::: PASSAGE GIVEN :::

In accordance with an embodiment, one or more recesses 208 are configured on the operative first surface 212a and second outer surface 212b at predetermined angular locations on the rotor body 204. The one or more recesses 208 are configured to receive a predetermined amount of a mass or weights therein, and hence instead of removing or cutting mass or weight or material from rotor periphery 206, some predetermined amount of weight or mass is added to the rotor 200 in these recesses 208. In accordance with an embodiment the system includes, a first fixture 300 provided to receive and operably rotate the rotor 200. In accordance with an embodiment, the first fixture 300 comprises a base plate 332 provided with a first support 302 configured to receive a first bearing 304 and the first end 202a of the shaft 202 operatively therein, a second support configured to receive a second bearing 330 and the second end 202b of the shaft 202 operatively therein.

Further, the system includes a driving means (not shown in the figures), which may be an electric motor or any other means which is capable of coupling and rotating the rotor 200 in the first fixture. The driving means is connected to the rotor 200 by means of a belt 308 at the rotor periphery 206. In an embodiment, the rotor periphery 206 is coupled to a pulley 306 and the pulley 306 can be coupled to the driving means using a belt 308. Any other coupling means is also well within the ambit of the present invention and the present invention is not limited to these embodiments.

In accordance with an embodiment, the system further includes a plurality of accelerometers 310 configured to measure vibrations at a first end 202a side and a second end 202b side of the rotor due to imbalance mass of the rotor 200 during rotations thereof, wherein the accelerometers 310 generate vibration signals 312. In an embodiment, load cell can be used to measure vibrations due to imbalance mass of the rotor 200. Further, a plurality of filters 314 is configured to receive and filter the vibration signals 312 from the corresponding accelerometer 310 to obtain filtered signals 316. A plurality of vibration meters 318 is configured to measure the vibrations of the rotor 200 at the first end 202a side and the second end 202b side. A tachometer 320 is mounted on an adjustable tachometer support 326 and configured to measure speed of rotation of rotor 200. A phase angle meter 324is provided and is configured to measure a phase angle delay between the signal 322 from the tachometer 320 and the filtered signals 316 for detecting the angular location of the imbalance at the first end 202 side and the second end 202b side of the rotor 200 relative to a datum position 328. Further, one or more display units may be provided to display one or more data and details generated including the phase angle, the magnitude of bearing vibration and mass of imbalance.

::: PROVIDED DATA :::

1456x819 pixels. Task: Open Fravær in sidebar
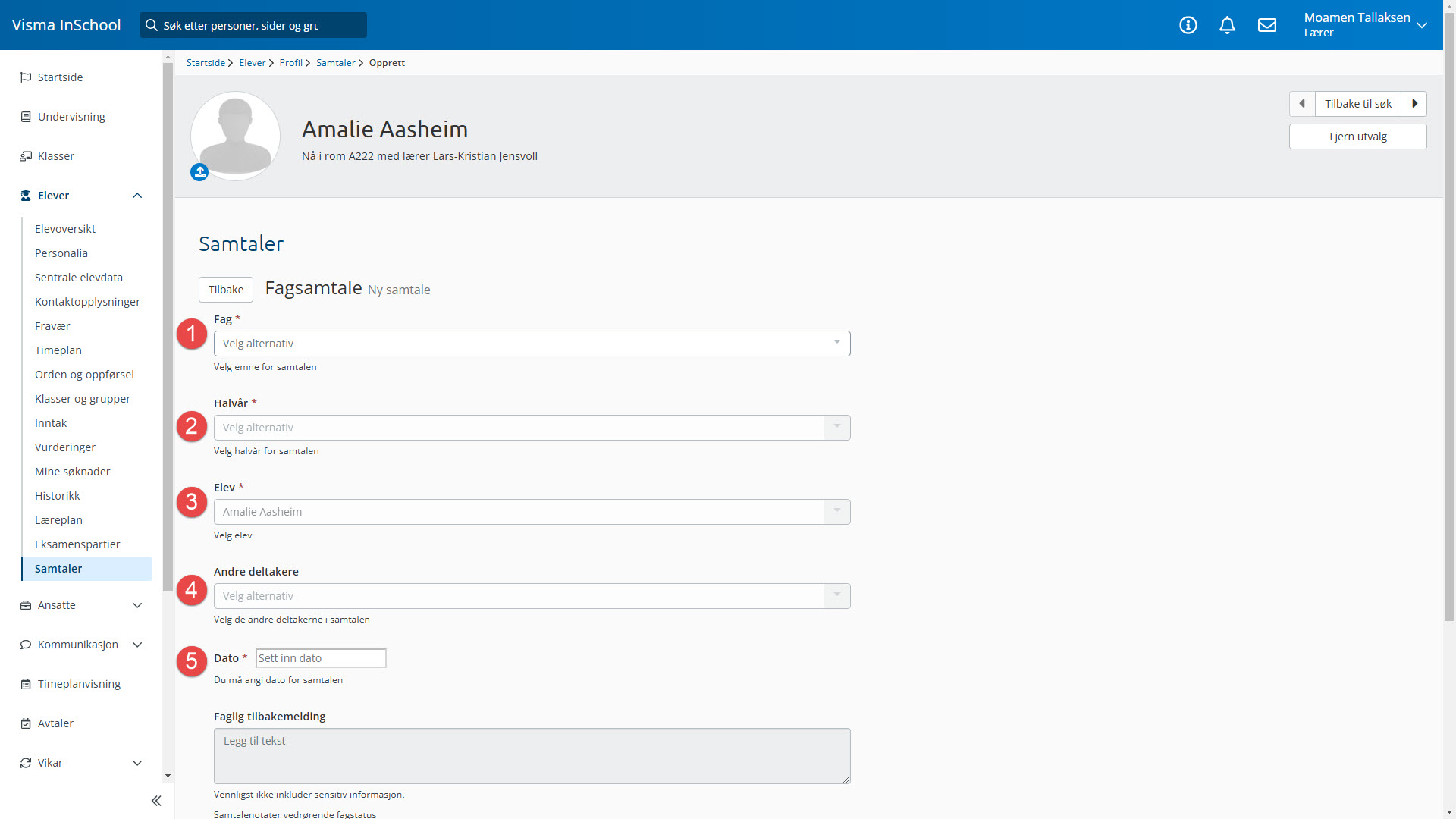click(x=52, y=326)
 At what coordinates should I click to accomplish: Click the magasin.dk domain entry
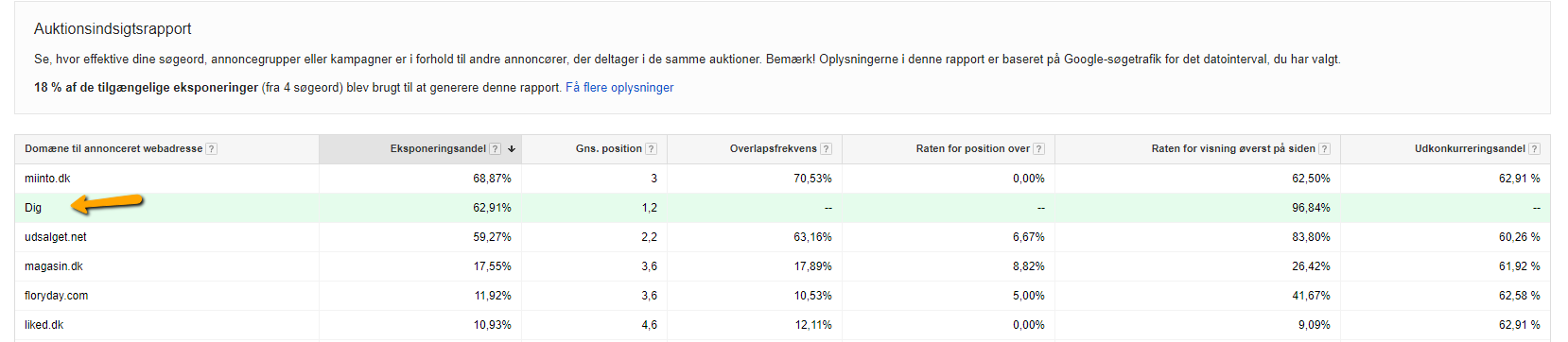pos(53,266)
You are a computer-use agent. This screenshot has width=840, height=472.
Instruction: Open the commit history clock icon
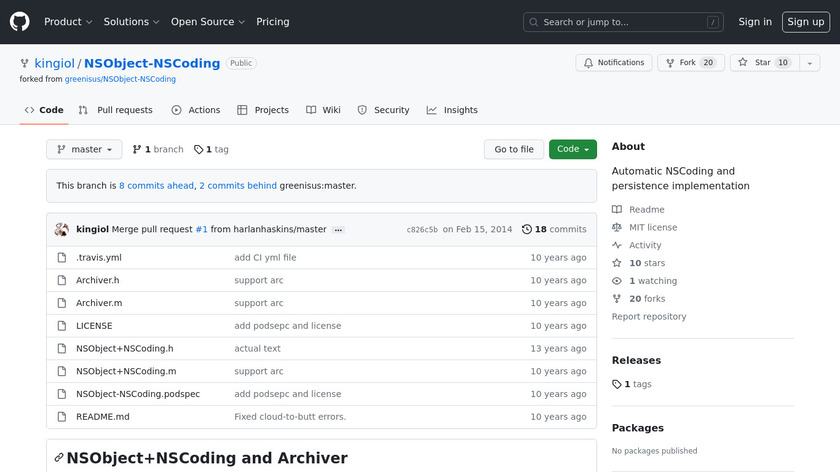coord(527,229)
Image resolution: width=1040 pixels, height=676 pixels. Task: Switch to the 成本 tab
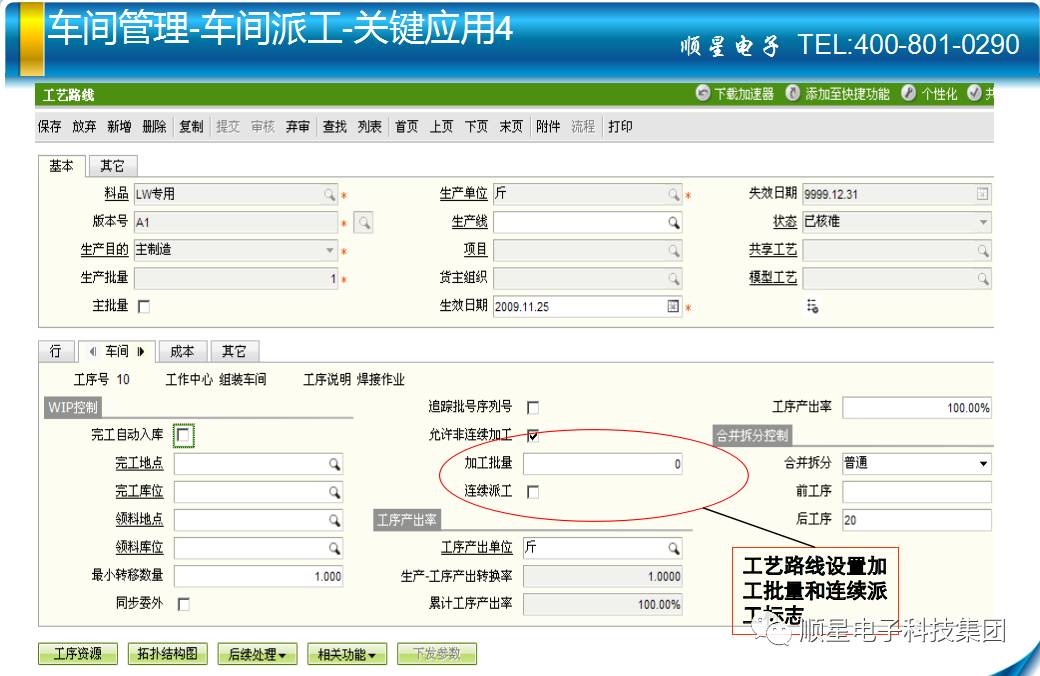click(x=182, y=351)
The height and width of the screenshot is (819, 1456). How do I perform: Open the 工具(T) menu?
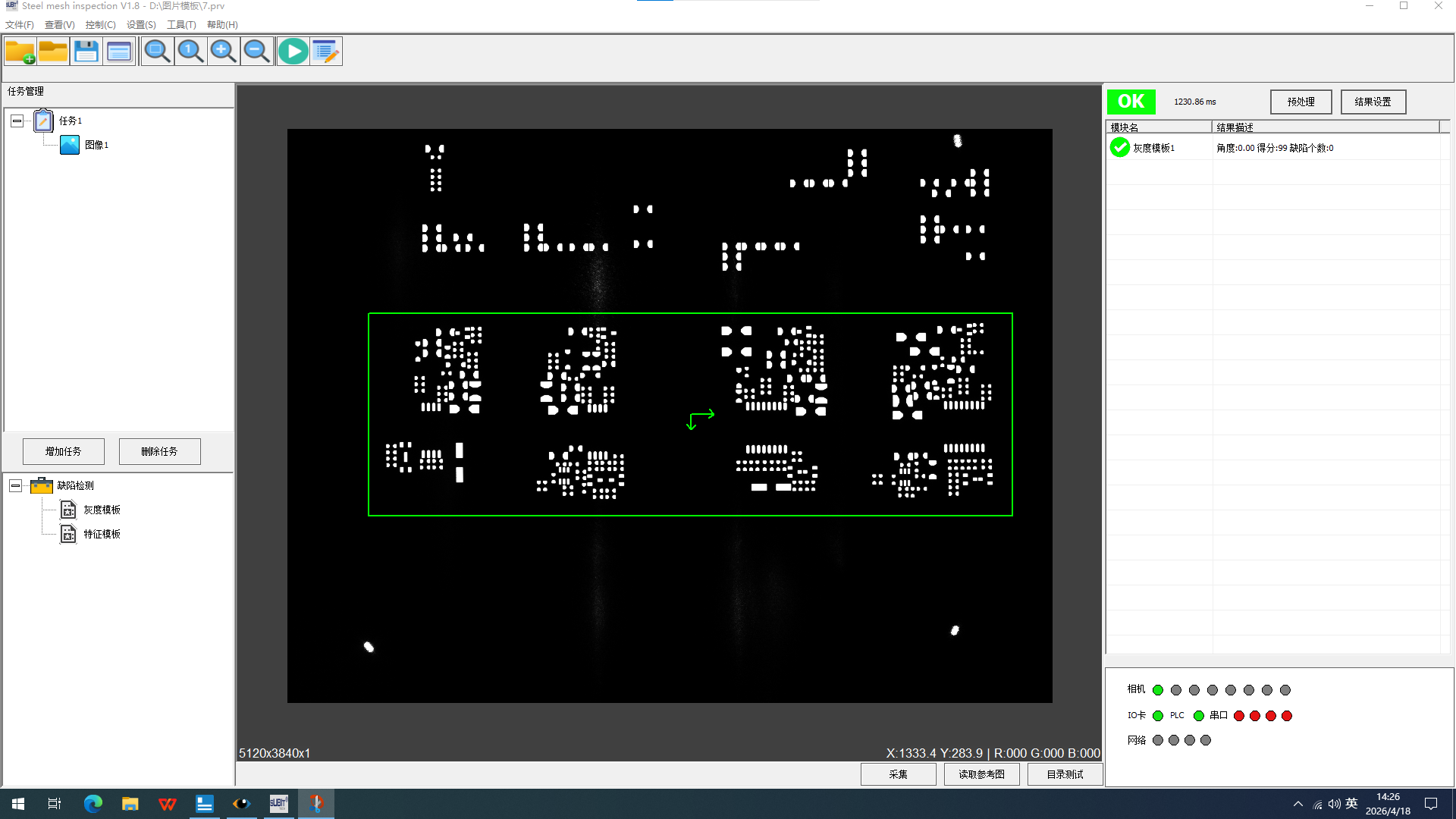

:::

## TASK LIST
• a. Answer these questions from the rotor balancing passage, one per line, marking each answer with (i), (ii) or (iii):
(i) What is added to the rotor in the recesses 208?
(ii) What connects the driving means to the rotor 200 at the rotor periphery 206?
(iii) What is the tachometer 320 mounted on?
• b. Please reproduce word for word the part of the rotor balancing passage starting at "Further, the system" and ending at "to these embodiments.".

## SOLUTION SET
• a.
(i) A predetermined amount of mass or weight.
(ii) A belt 308.
(iii) An adjustable tachometer support 326.

• b.
Further, the system includes a driving means (not shown in the figures), which may be an electric motor or any other means which is capable of coupling and rotating the rotor 200 in the first fixture. The driving means is connected to the rotor 200 by means of a belt 308 at the rotor periphery 206. In an embodiment, the rotor periphery 206 is coupled to a pulley 306 and the pulley 306 can be coupled to the driving means using a belt 308. Any other coupling means is also well within the ambit of the present invention and the present invention is not limited to these embodiments.